- What is expected -
The required output is the exact run of lines from the one that contains "Select the 主板 row label" to the end of the data, with every picture left out.

Stored items

• • •

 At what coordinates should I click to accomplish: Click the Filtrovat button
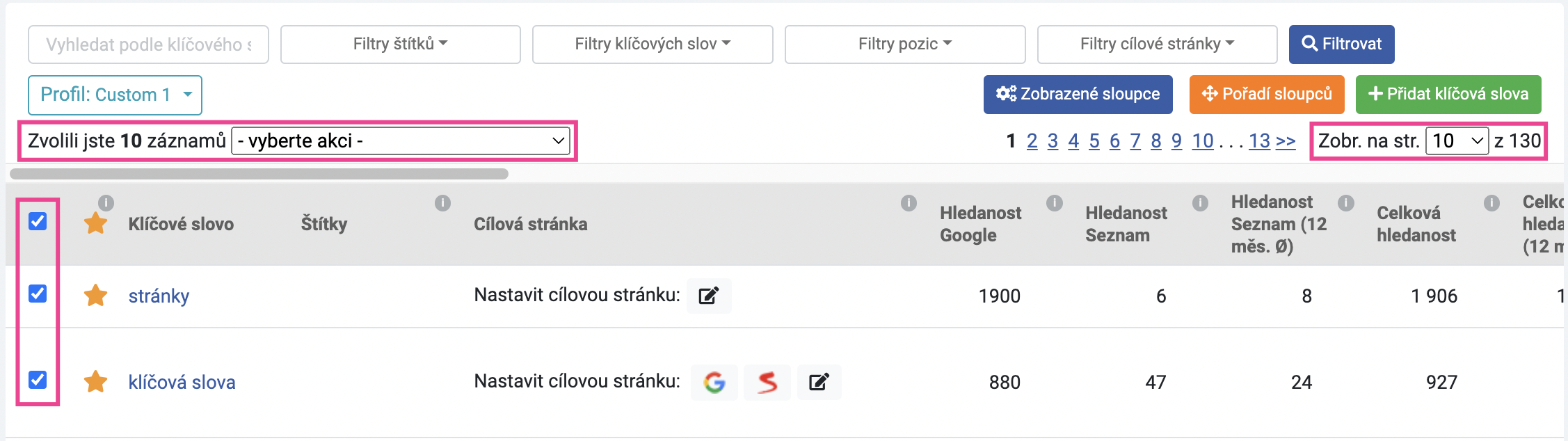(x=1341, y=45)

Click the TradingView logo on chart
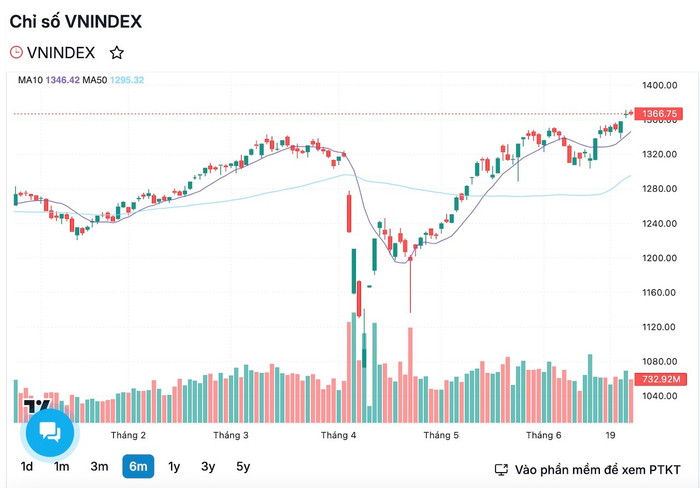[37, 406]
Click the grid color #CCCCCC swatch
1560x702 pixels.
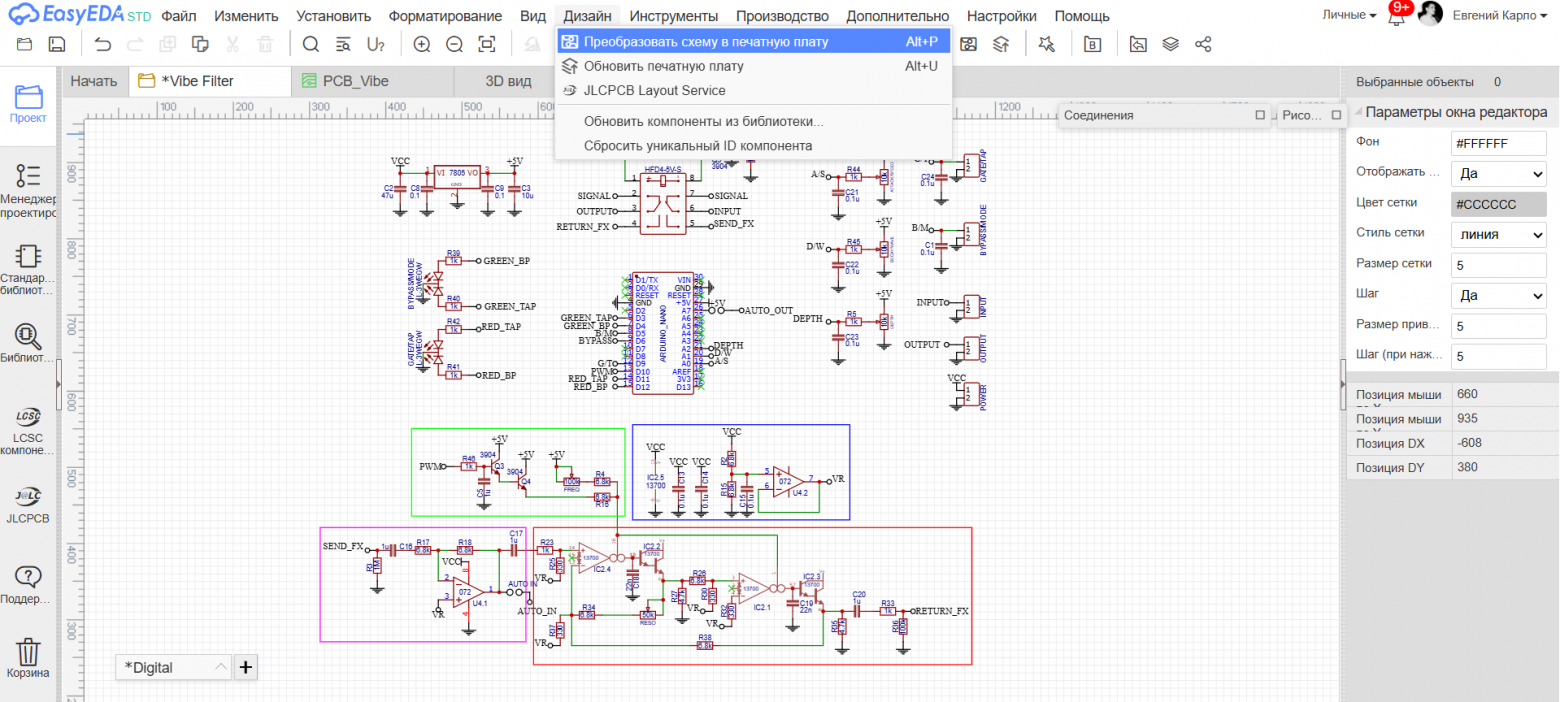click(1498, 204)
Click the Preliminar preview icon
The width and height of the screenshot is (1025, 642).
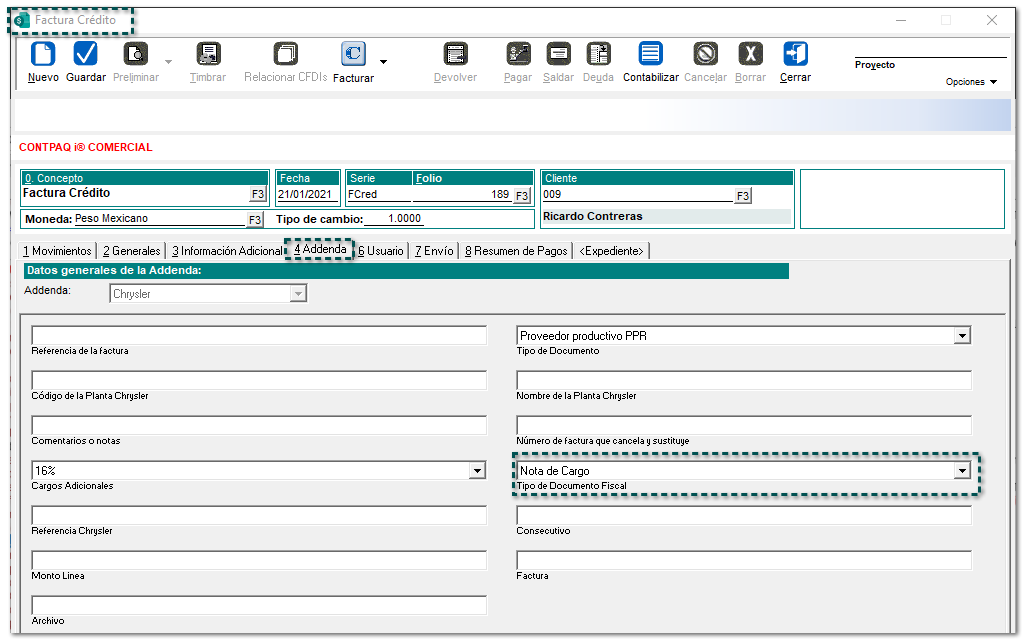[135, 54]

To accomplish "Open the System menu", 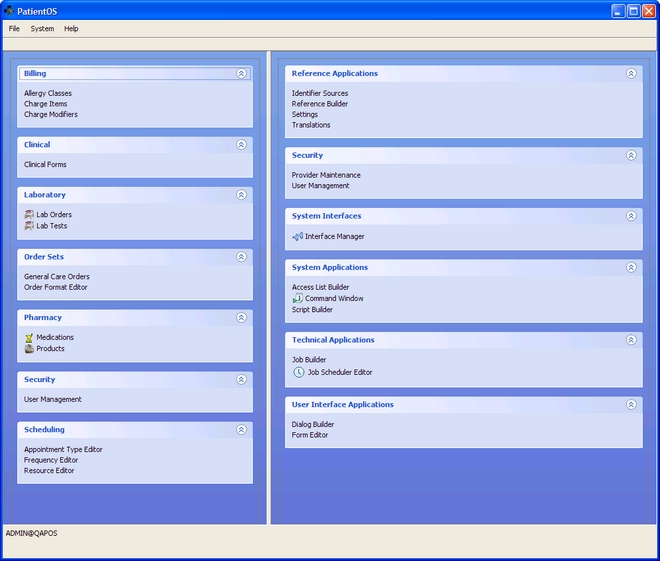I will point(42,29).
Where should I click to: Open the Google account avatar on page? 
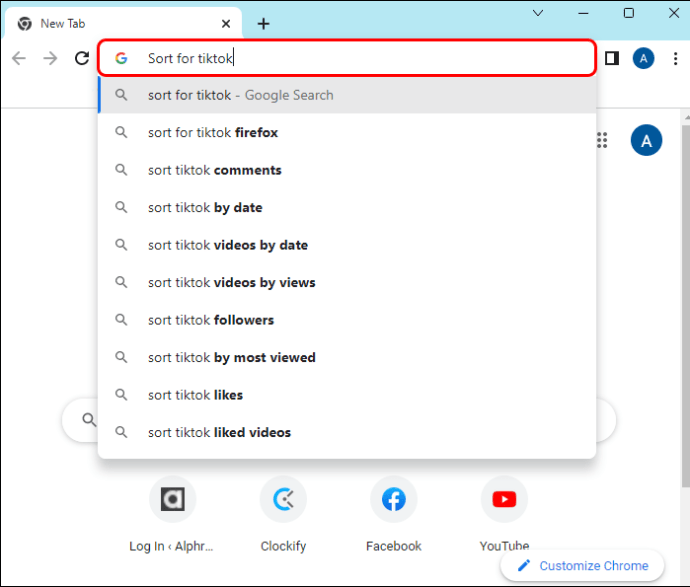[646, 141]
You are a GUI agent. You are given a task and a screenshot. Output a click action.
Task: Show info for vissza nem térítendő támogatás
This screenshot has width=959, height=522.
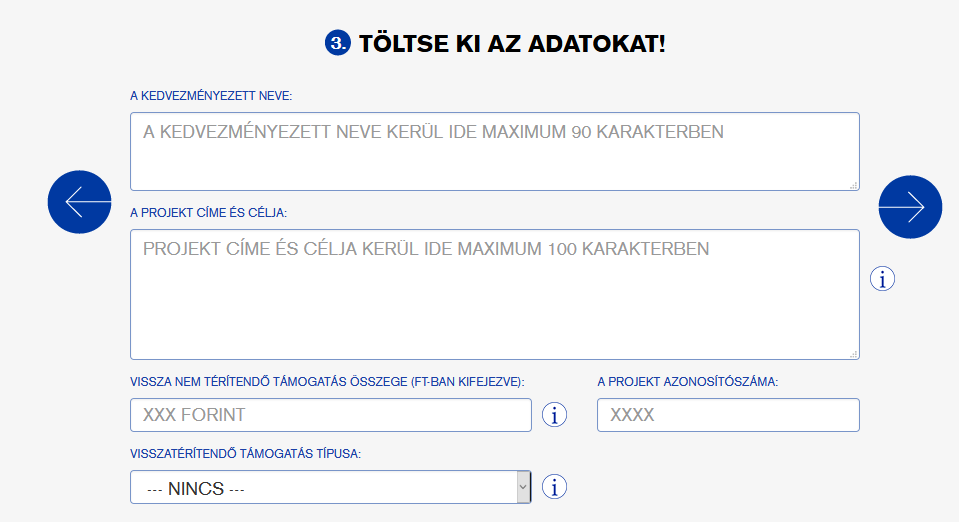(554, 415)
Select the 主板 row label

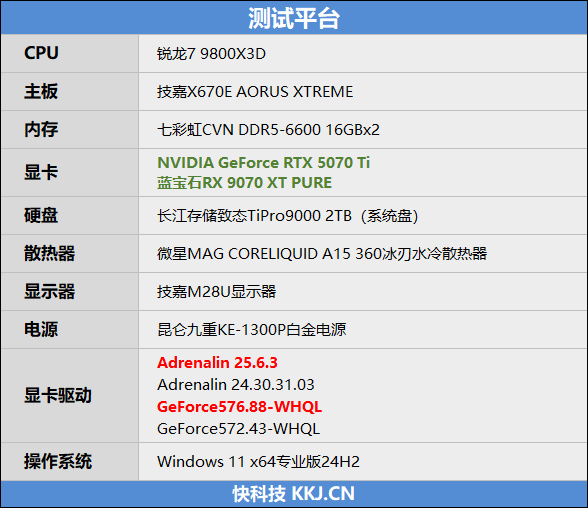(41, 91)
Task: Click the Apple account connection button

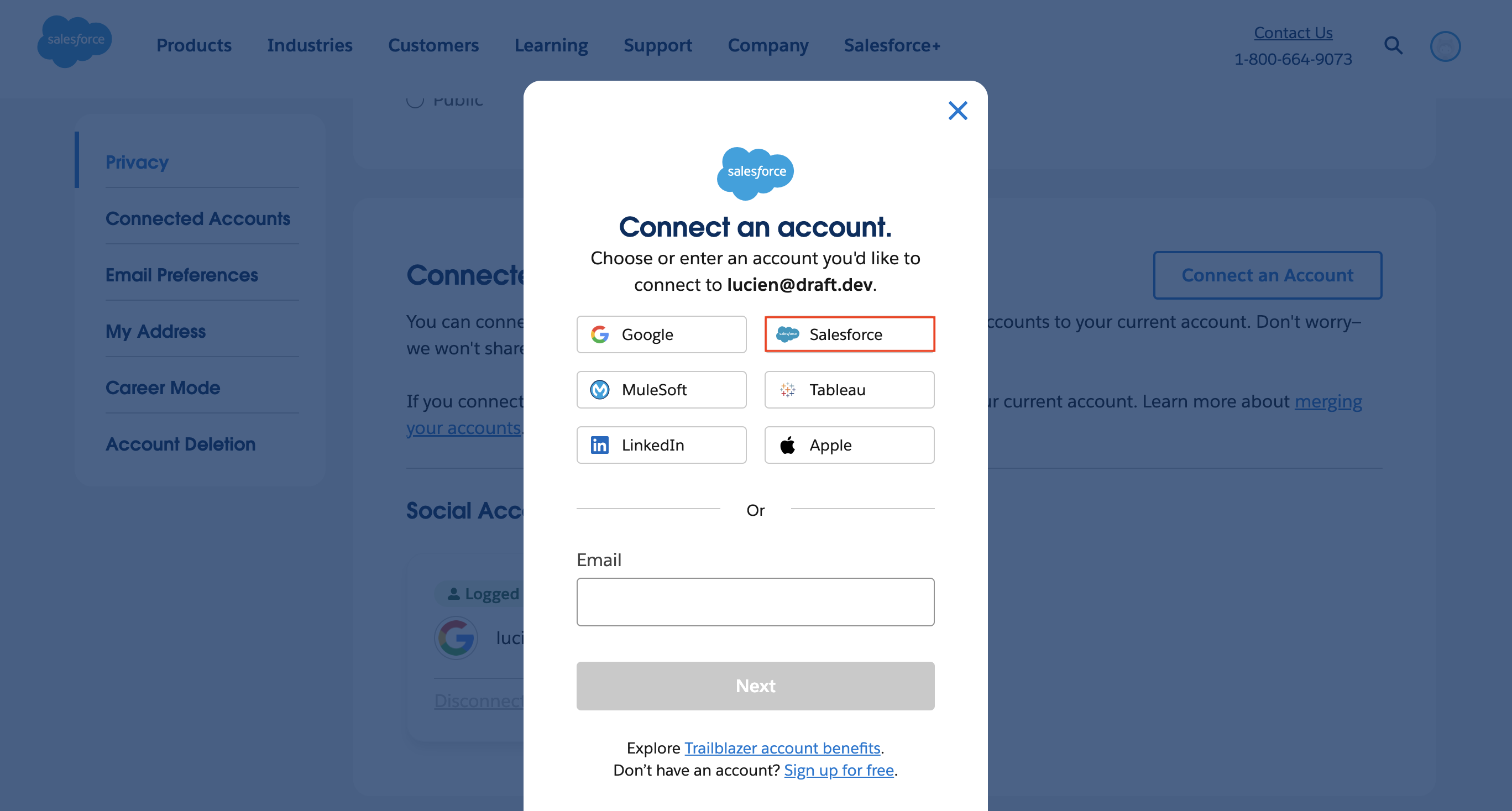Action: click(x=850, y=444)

• • •

- Problem solution -
Select the 主板 row label

(41, 91)
Task: Click the Apple account connection button

Action: click(x=850, y=444)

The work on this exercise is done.